In reality things are a little more complicated. Here are some of the most common reasons why pitching without pricing happens:
Being busy trumps being profitable
In many PSF’s individuals feel a greater pressure to be “busy” rather than profitable. There are many causes for this, which are covered in more details in High Impact Fee Negotiation and Management for Professionals. Often a combination of poor incentive structures/ reporting and weak leadership combine to incentivise professionals to prioritise busyness over profitability. When that is the case quoting a profitable price becomes a hinderance to winning more work. In that case pricing is best not done so as to avoid having to face uncomfortable facts.
Pitching often trumps pitching to win
Many professionals feel better recognised by their firms when they are out “pitching” to clients and looking for “new opportunities”. Although this is an important activity for the long-term success of any firm it must be done smartly. Ultimately the costs of all pitching has to be recovered in addition to other costs such as salaries, etc. Indiscriminate pitching will only serve to raise overheads.

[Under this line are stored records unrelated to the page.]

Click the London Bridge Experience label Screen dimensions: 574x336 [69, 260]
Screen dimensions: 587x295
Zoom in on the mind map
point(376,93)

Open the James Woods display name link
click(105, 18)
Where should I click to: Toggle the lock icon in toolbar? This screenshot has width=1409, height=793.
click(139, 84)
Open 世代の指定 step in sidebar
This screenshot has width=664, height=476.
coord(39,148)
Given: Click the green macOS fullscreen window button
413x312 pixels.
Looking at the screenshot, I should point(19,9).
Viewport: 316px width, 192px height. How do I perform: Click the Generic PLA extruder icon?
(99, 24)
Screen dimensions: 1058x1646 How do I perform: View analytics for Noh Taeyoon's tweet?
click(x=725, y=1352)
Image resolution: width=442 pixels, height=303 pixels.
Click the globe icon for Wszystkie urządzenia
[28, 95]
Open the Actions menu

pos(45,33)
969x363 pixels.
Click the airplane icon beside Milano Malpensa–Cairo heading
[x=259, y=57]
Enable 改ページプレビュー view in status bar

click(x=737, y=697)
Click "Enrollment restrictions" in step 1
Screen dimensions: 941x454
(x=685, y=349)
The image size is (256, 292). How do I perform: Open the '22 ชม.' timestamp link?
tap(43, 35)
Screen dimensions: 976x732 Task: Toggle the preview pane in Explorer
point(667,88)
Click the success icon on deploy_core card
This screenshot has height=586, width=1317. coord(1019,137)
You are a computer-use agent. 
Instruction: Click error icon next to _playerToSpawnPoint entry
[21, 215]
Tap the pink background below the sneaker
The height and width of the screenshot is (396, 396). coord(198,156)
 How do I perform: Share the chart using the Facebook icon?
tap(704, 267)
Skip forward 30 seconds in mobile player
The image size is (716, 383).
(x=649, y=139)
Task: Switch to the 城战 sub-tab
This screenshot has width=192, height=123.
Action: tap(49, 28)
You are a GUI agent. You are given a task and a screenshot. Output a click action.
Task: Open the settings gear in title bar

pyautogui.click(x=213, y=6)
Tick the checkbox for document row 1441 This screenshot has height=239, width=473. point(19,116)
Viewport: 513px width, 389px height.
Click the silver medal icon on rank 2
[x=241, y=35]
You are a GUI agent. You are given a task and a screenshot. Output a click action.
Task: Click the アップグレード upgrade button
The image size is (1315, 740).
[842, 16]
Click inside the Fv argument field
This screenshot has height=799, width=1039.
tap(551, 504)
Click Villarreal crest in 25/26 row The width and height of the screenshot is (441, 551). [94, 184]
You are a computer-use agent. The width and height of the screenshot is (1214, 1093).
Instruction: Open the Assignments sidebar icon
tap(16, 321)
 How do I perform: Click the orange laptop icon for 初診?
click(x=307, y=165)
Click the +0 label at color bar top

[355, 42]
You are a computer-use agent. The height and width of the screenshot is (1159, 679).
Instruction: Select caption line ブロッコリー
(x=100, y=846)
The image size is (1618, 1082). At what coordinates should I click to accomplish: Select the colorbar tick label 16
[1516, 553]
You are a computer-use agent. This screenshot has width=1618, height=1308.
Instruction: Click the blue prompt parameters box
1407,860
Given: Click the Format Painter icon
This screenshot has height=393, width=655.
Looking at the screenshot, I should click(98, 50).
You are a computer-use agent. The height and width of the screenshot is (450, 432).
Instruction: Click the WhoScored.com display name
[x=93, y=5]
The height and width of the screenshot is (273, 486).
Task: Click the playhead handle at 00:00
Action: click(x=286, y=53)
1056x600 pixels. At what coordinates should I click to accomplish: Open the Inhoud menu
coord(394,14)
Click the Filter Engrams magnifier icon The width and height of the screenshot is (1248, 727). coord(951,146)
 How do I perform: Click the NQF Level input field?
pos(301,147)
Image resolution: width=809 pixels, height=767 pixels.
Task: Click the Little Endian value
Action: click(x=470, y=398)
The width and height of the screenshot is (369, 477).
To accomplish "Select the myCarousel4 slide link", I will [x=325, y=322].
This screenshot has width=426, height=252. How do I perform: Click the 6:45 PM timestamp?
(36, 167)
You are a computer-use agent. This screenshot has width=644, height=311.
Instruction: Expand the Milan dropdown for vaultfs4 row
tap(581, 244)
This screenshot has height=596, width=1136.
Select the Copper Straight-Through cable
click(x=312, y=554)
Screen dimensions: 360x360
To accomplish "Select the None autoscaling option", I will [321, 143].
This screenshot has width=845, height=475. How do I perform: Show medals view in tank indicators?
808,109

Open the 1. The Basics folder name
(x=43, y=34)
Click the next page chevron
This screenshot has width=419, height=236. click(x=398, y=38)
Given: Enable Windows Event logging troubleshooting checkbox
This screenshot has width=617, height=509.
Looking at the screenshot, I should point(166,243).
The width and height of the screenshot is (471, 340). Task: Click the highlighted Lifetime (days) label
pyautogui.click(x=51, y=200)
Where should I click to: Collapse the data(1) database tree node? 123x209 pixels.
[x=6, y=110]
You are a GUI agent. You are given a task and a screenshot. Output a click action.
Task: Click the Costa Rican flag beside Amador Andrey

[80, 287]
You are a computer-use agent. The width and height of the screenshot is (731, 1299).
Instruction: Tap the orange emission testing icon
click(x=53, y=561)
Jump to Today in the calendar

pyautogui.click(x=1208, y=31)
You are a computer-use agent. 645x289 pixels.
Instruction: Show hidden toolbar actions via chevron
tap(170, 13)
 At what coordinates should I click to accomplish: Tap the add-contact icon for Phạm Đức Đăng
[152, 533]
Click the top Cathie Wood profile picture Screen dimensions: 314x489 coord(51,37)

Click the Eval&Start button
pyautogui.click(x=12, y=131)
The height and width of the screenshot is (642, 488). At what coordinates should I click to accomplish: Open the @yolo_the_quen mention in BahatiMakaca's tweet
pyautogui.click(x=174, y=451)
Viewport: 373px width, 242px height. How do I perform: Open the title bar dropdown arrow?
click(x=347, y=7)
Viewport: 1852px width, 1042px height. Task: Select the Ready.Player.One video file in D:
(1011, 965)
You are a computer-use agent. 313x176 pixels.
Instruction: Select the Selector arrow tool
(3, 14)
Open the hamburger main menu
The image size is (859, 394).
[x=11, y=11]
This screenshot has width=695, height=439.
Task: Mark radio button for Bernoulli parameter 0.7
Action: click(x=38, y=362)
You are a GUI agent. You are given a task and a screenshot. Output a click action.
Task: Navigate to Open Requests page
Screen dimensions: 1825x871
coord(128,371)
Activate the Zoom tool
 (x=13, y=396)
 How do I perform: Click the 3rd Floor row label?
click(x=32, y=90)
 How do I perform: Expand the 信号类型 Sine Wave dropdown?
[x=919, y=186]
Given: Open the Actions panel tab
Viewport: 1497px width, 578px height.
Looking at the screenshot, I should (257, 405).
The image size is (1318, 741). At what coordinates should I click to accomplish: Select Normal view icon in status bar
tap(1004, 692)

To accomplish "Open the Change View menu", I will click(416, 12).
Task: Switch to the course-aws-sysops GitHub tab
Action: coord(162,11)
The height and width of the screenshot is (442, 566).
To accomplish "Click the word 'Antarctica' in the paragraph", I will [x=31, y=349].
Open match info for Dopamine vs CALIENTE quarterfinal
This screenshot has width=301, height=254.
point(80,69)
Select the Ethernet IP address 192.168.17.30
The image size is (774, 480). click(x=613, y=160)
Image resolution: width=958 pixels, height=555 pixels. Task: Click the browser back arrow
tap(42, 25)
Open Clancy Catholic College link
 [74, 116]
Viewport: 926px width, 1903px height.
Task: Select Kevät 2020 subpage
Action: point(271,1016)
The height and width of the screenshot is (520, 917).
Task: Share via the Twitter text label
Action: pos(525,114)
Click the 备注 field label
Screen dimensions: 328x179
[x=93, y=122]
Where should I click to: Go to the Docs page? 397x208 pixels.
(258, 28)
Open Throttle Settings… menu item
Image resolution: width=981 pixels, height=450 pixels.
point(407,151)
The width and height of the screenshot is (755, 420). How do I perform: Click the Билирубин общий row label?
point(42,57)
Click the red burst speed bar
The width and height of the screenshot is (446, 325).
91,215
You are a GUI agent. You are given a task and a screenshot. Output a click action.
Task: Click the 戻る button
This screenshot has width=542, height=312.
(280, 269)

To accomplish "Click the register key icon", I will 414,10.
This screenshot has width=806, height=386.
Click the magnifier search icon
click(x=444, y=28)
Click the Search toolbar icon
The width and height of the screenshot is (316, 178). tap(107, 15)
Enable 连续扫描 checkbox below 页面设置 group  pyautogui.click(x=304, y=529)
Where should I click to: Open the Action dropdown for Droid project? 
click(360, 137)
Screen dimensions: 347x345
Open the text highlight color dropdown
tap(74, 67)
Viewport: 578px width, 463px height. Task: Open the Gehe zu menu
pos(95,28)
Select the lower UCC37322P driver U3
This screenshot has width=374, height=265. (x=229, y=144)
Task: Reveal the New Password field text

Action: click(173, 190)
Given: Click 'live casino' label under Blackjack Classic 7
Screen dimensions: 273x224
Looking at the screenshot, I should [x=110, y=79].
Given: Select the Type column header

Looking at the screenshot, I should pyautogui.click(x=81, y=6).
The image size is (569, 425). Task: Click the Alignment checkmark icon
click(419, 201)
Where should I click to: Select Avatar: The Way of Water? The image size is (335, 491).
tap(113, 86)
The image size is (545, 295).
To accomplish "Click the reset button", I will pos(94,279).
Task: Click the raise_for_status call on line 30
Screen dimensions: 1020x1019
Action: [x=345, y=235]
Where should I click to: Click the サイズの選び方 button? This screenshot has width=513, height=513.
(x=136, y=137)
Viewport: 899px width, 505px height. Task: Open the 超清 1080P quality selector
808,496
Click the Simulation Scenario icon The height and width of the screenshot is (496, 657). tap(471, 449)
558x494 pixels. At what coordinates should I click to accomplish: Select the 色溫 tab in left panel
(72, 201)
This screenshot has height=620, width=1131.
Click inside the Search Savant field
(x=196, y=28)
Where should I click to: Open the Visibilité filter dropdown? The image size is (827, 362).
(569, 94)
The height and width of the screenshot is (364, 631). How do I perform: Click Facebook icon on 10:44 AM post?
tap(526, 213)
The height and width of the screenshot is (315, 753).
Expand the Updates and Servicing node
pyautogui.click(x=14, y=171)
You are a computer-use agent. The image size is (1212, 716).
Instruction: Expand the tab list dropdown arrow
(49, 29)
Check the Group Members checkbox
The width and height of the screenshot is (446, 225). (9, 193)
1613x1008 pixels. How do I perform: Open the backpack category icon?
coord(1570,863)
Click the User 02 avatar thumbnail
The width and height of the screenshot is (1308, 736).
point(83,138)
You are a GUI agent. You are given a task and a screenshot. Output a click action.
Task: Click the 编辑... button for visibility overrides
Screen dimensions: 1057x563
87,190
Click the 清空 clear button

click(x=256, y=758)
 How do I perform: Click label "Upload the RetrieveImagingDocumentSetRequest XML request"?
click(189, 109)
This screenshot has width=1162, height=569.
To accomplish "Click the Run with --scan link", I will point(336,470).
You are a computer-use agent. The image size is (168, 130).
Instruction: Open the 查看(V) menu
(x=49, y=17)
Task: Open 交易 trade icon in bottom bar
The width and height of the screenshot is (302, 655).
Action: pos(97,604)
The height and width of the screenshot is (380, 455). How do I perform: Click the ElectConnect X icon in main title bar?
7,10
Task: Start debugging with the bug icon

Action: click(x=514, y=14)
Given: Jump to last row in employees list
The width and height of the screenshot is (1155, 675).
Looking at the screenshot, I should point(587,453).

Pitching often trumps pitching to build a focused practice/ Any pitch is better than no pitch
This is another example where activity for the sake of activity is more highly priced than focused activity. This also involves having to say “No” to certain opportunities. Again, where professionals feel that they are more highly awarded for busyness rather than profitability they have an incentive to go for being busy.
Not enough time to price
Good pricing involves defining a detailed scope of work as well as determining the costs of delivery. This can take significant amounts of time, especially when the work is unique. The time needed can increase dramatically when there are fee structure options such as hourly or daily rates, fixed price arrangements or milestone based pricing. Nevertheless, the time invested in these activities are almost always time well spent. Clearly it does not make sense to invest 20 hours in a €25,000 job (unless you are likely to be doing a number of these – in which case it makes a lot of sense). As the size of a project grows it becomes even more critical to price correctly or else you run the risk of getting locked into a major loss maker
Hoping for the best the client will pay/ will see the value
Many professionals hope that once the work is being carried out that clients will see the value of the work delivered and the quality of those delivering and will pay what it costs to deliver. This may be the case in some instances but it is increasingly not so. Clients increasingly expect or require transparency and budget certainty at the outset of a project. Few clients are willing to operated with an open-ended cheque book. Professionals need to recognise this and to prepare accordingly
Not expecting to win
There may be times when a pitch is required for a number of political reasons, even though there is no interest in winning the work. This is often known as “pitch to lose”. Under such circumstances it makes sense to limit the amount of time and effort invested in the pitch. Nevertheless the price quoted should be reasonably on mark. If the price is too low it may raise questions regarding the capabilities or qualities of the pitching team. If the price is too high it may deter the client from seeking quotes in the future
Taking on “strategic or investment” clients/ projects
This is one of the most frequent and most dangerous arguments made in connection with pitching. The argument is that “we need this work to build our reputation/ practice/ market position, etc. so we should pitch at price X, knowing that this is likely to be below breakeven”. In my view, even when there are arguments to be had for taking on work as a loss leader the firm should know how much of an investment it is committing itself to. There is a difference between costing a project – to know what it will cost to deliver and quoting a price to the client. The two need not be identical – in fact they should never be.